Let f(z) = 0 denote a system of n complex nonlinear equations in n unknowns. Homotopy continuation is a method to find geometrically isolated solutions as follows. Embed f in a system of n equations in n + 1 unknowns, where this new system includes the variables of f and a new variable, called the homotopy parameter. For one value of this parameter, the new system can be satisfactorily solved; for another value it is identically equal to f. The continuation process attempts to solve f(z) = 0 by evolving or continuing the full set of known solutions into the full set of solutions of f(z) = 0. If the homotopy system is h(z,t) = 0, where h(z,1) = f for all z, we assume we know the solutions to h(z,1) = 0; the homotopy parameter t is viewed as varying between 0 and 1.

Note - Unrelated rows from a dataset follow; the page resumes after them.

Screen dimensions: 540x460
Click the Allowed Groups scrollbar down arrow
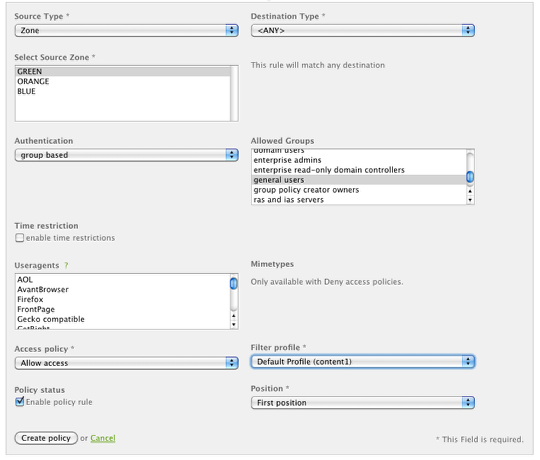470,200
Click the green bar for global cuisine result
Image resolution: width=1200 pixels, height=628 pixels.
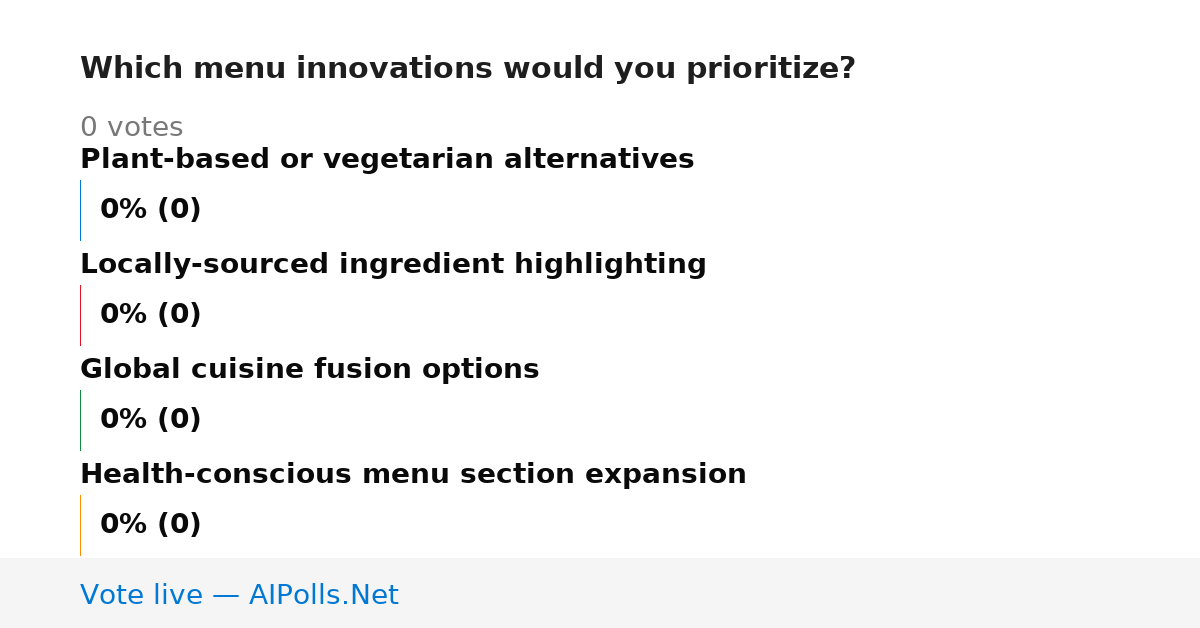[x=80, y=420]
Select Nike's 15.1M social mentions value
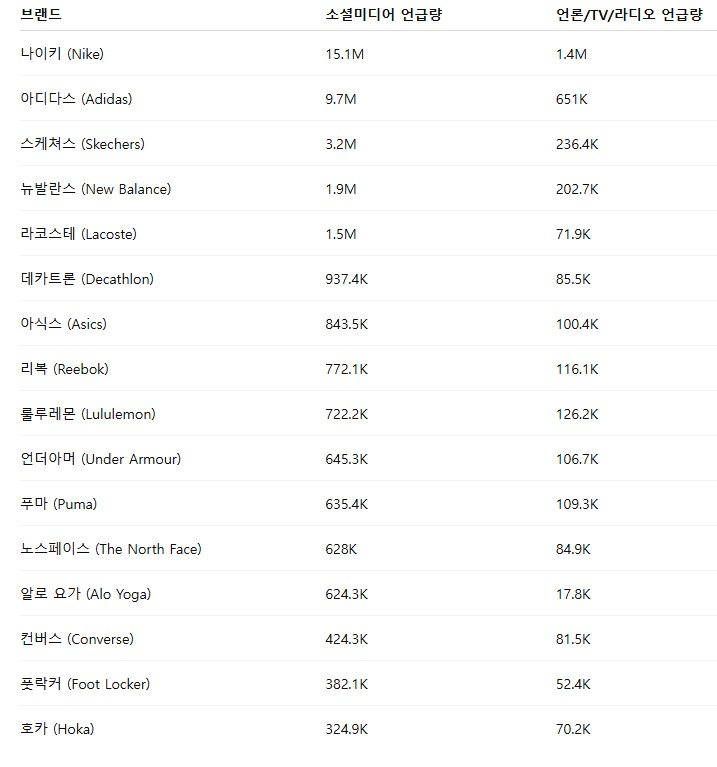Screen dimensions: 717x767 [345, 54]
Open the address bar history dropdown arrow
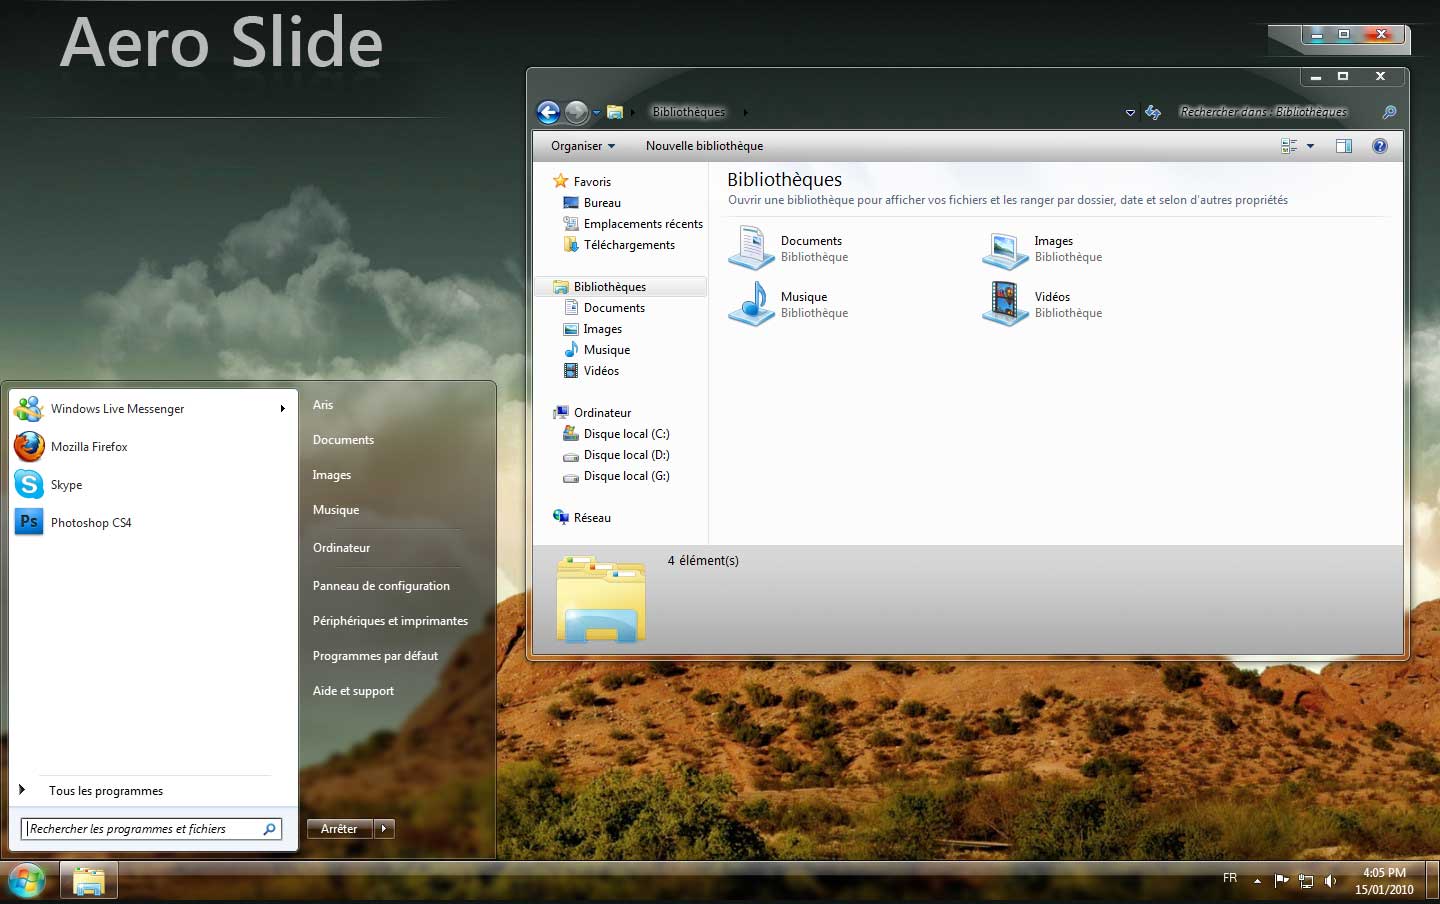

Implementation of this method involves defining the homotopy h(z,t) and finding a numerical method for tracking the paths defined by h(z,t)- = 0. HOMPACK is a collection of FORTRAN subroutines that can be applied to this general problem. In this paper the authors consider the more specialized but important case when f(z) represents a system of polynomial equations. They discuss the theoretical basis for the method and some of the numerical considerations that are essential to its implementation. Several algorithms that are not available in HOMPACK are also considered and compared. The authors analyze the results of some numerical tests and suggest ways that HOMPACK’s performance can be improved. Because the authors have a great deal of experience and insight, the paper is important for all those who are interested in either the theoretical or practical issues of solving polynomial systems.